= MATERIALS PROVIDED =
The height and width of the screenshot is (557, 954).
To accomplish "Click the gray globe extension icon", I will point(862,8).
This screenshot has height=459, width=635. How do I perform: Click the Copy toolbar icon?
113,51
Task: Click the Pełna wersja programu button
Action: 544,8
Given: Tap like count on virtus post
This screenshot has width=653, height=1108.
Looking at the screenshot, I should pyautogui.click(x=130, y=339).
* * *
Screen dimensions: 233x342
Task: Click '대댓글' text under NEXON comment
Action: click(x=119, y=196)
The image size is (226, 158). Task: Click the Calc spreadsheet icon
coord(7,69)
---
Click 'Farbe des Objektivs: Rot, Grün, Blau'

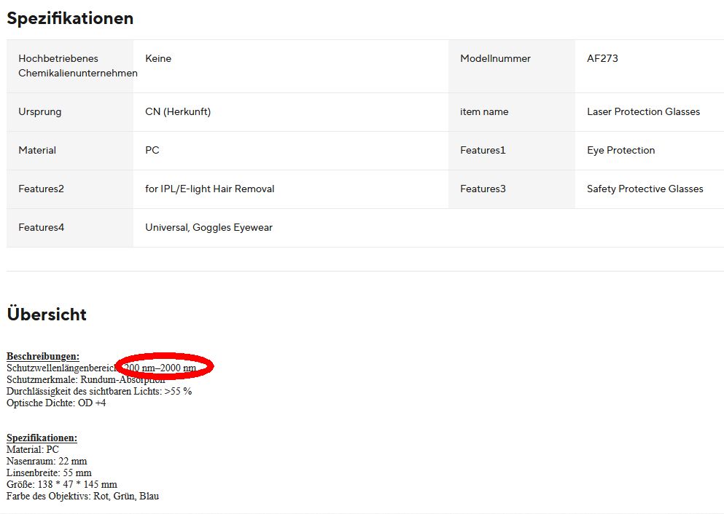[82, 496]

= TASK DETAILS =
Everything above from the line containing "The height and" through the line containing "Given: Tap like count on virtus post" must be copied exactly. Nothing outside that range belongs in the answer.

= WORKED SOLUTION =
The height and width of the screenshot is (557, 954).
To accomplish "Click the gray globe extension icon", I will point(862,8).
This screenshot has height=459, width=635. How do I perform: Click the Copy toolbar icon?
113,51
Task: Click the Pełna wersja programu button
Action: 544,8
Given: Tap like count on virtus post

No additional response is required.